Many of you know that I am a Methodist. I will be a Methodist ‘til
I die. A Wesleyan Methodist. Over the last twenty-four hours I have had two
Psalms running through my head on repeat: Psalm 97: 1-7 and Psalm 121. Those
are the two that I recite in my head when I am in this kind of situation. They
bring comfort to my heart, comfort to my soul. And being a PK (Pastor’s Kid)
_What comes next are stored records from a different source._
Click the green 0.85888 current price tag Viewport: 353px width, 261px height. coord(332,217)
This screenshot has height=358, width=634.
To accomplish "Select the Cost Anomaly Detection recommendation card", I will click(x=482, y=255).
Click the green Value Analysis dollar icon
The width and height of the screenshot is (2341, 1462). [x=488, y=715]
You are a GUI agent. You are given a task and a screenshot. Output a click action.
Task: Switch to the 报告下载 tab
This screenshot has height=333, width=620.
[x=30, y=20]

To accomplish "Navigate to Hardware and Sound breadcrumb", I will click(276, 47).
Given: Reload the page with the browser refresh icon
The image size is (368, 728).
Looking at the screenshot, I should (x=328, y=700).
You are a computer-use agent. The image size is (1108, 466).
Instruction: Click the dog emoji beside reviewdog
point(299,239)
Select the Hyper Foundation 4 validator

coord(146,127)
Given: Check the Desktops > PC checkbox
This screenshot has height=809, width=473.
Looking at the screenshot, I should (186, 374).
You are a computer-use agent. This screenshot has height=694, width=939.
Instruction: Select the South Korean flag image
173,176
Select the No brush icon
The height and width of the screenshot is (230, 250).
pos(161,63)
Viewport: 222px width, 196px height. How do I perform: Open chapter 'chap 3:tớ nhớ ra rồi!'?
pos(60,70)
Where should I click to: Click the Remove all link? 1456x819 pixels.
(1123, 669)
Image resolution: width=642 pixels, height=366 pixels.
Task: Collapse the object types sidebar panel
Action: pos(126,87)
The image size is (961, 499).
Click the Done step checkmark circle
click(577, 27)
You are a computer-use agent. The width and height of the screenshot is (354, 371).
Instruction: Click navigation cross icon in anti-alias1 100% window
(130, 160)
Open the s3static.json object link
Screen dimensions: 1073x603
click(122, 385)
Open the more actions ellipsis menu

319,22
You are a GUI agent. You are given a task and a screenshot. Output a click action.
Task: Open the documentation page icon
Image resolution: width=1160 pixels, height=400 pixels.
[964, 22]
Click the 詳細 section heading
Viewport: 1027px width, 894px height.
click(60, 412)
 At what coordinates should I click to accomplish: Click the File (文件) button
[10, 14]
and sharing a house with a retired pastor isn’t too shabby. But I need to find
peace. I need to calm my head. I can’t stand it when it runs on over-drive like
this. But it does.
So, now that I have cleared out a bit of space in my head I will
go and work on my puzzle. And then make an early Lupper (lunch crossed with
supper) for Mom, Dad and I. We will see what tomorrow shall bring. Thanks to
all who read this blog. I have always
kept my heart very close to me, and closed in some ways. But in the last
eighteen months since I moved “home” I have learned that I can’t keep it closed
in. I need to share all my trials and tribulations, (hey! That’s from “Jesus
Christ Superstar” and I LOVE that musical!). I need to share my successes so
that other people who are walking down the same kind of path that I am know that
we all can prevail. We may not see the light at the end of the tunnel, but it
is there. We just all need to do a Dory; “JUST KEEP SWIMMING.”